Sacyr allowed the deal to run the airport to elapse whilst playing hardball with Murcia region last year over a 200 million euro bond that was due, and that Sacyr was refusing to pay.
The bond was eventually rescued by a 40 million euro loan to Murcia from the central State, and, in theory, Murcia and Sacyr are about to sign a new contract to run the airport, if it ever opens. If the bond had been executed (and it was far overdue) the whole thing would have fallen into the hands of the banks, who don’t want to touch the thing with a bargepole.

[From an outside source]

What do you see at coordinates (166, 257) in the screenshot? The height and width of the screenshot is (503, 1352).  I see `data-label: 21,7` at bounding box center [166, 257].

However, the Murcian Minister for Industry, José Ballesta, has been asked if the collapse in the share value of Sacyr due to the Panama Canal fiasco could affect the contract.
“It won’t” he promised.
“What if the fall in the value of the company means they can’t raise a new bond to run the airport?” “Then yes, it will affect the deal” conceded Ballesta.
Because if Sacyr can’t raise a new massive bond to back the airport then Murcia won’t sign over the airport handling lease, because Murcia region needs to offload the bond due to Madrid laws.
But if Murcia doesn’t sign over the airport, there is no-one else interested, because Sacyr owns too much of the assets in the airport.
So….. Either Murcia keeps the airport handling contract (and the airport doesn’t open), or Sacyr finds the cash and takes it back, but still leaves Murcia with a massive debt to service. Either way, I reckon the taxpayers are stuffed.